The gang-rape of a 35-year-old woman, a mother of four young children, because she insisted on exercising her right to vote for whoever she wanted to, has been the most devastating story for us ordinary citizens and especially for women of this country. It is hard to find words to describe the disillusionment and anguish I know I share with most of my fellow citizens that such horrendous violence should be inflicted as a twisted form of political revenge. While all the rapists have been arrested, even the man who “ordered” the 10 to 12 men to rape that woman “to teach her a lesson” for challenging him, what we cannot escape is the realisation of how far the culture of impunity of political elites and their cohorts has gone.
A former member of Char Jubilee Union Parishad was so “dedicated” to his job of making sure no one voted for “sheaf of paddy,” the symbol representing his party's political rival, that he just could not tolerate the fact that a woman, the wife of a CNG driver, would dare to defy him. According to the rape survivor who is still in critical condition in hospital and in mental trauma, she had gone to the polling centre at Char Jubilee-14 Government Primary School, Suborno Char, Noakhali, around 11am on December 30. She took the ballot paper from the assistant presiding officer and went to a booth to vote. According to her, Ruhul, a ruling party associate, and his accomplices kept insisting that she vote for “boat”. She refused and casted her vote for “sheaf of paddy” and this infuriated them. According to the victim, Ruhul tried to snatch her ballot paper but she didn't let him and put the paper inside the box. He then threatened her and she answered back.
She paid heavily for that act of courage.
Soon after midnight on December 31, some 10-12 men carrying sticks entered her home by cutting the surrounding fence.

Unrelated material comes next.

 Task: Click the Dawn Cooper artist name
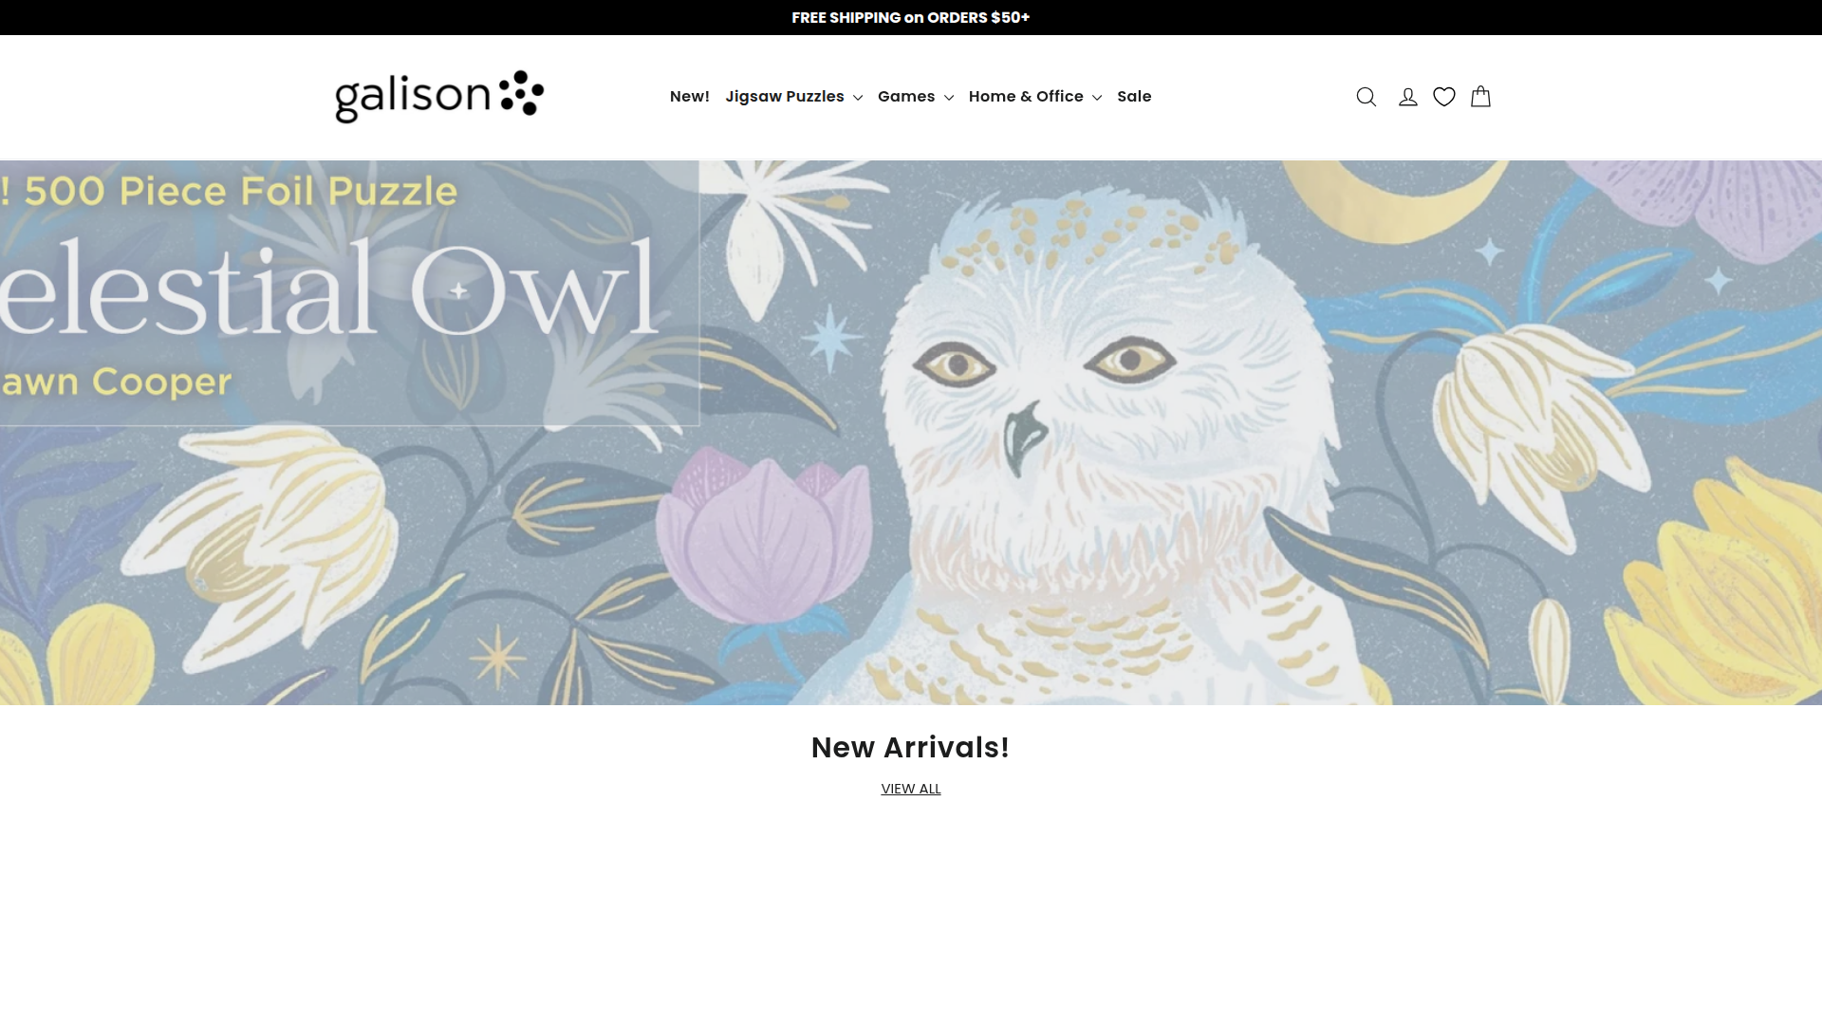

They tied up her husband and four children with rope and dragged her outside the house and raped her. She was beaten unconscious and the rapists also looted the family's cash and gold jewellery, according to her husband. The cries of her children alerted the neighbours who called a village doctor but her condition worsened; she was bleeding profusely and had to be rushed to the hospital where she is undergoing treatment.
When the superintendent of police was contacted by a correspondent of The Daily Star, he confirmed that a rape had taken place but said it was nothing to do with voting. Ruhul, who is accused by the victim as being the mastermind who had instructed his cohorts to rape her, completely denied the accusation and said he had no enmity with her. In fact, after a wave of scathing criticism in social media, the police did act; they called the husband and helped him file a case with a list of nine of Ruhul's accomplices in the First Information Report (FIR). Only Ruhul's name was left out. The victim's husband says he was asked to come to the station and sign the FIR; he explained that being illiterate, he didn't know that Ruhul's name was not on it.
Eventually, amidst condemnation by rights organisations, Ruhul has been arrested as well as seven of the other accused.
We cannot imagine the nightmare this young woman, her husband and her four children have gone through. Nor will we know how they will survive psychologically after this horrific experience that will most likely leave them scarred for life. The devastating truth is that our society is merciless when it comes to survivors of sexual violence. There is every possibility that the rape survivor and her family will be taunted, humiliated or even made social outcasts. There is every chance that the rapists, or at least their leader, will somehow escape punishment as they are very much from the “well-connected” and “politically influential” category.
This particular gang-rape has been driven by the self-destructive politics of this country that takes rivalry to the basest, most beastly levels. It is where sycophants of whichever party that happens to rule become uncontrollable, rabid hounds that stop at nothing to please their masters; they threaten, kill, maim, even rape. Because in almost all cases, the ends justify the means and achieving the goal is what matters, whatever the cost. It also means humiliating and crippling a rival, again at whatever cost, no matter how immoral, underhand or violent.
On December 31, Obaidul Quader, general secretary of Awami League, urged his party activists and leaders in a public gathering not to be vengeful towards political rivals, and that this was in accordance with the prime minister's directive. And on December 31, we had the misfortune to hear that a young woman, who stood up to intimidation and was adamant about exercising her right, had to pay a heavy price by being subjected to sexual violence. The police have arrested the man behind this horrible crime and he has been expelled from the party.
It is a cruel joke that such a deplorable, cowardly crime should be inflicted on a woman voter in the backdrop of the ruling and winning party's manifesto that promises to work for “women's empowerment”. A vague term indeed and an empty promise when we consider the chilling statistics: 662 women raped, of whom 57 died, and 183 of them gang-raped between January and October 2018.
Women of this liberated country have never had to fight for their right to vote. It was a given as was the right to be equal citizens as men. For a woman to be subjected to gang-rape because she chose to exercise that right is not just reprehensible but a tragic mockery of the values of our Liberation War.
Aasha Mehreen Amin is Senior Deputy Editor, Editorial and Opinion, The Daily Star.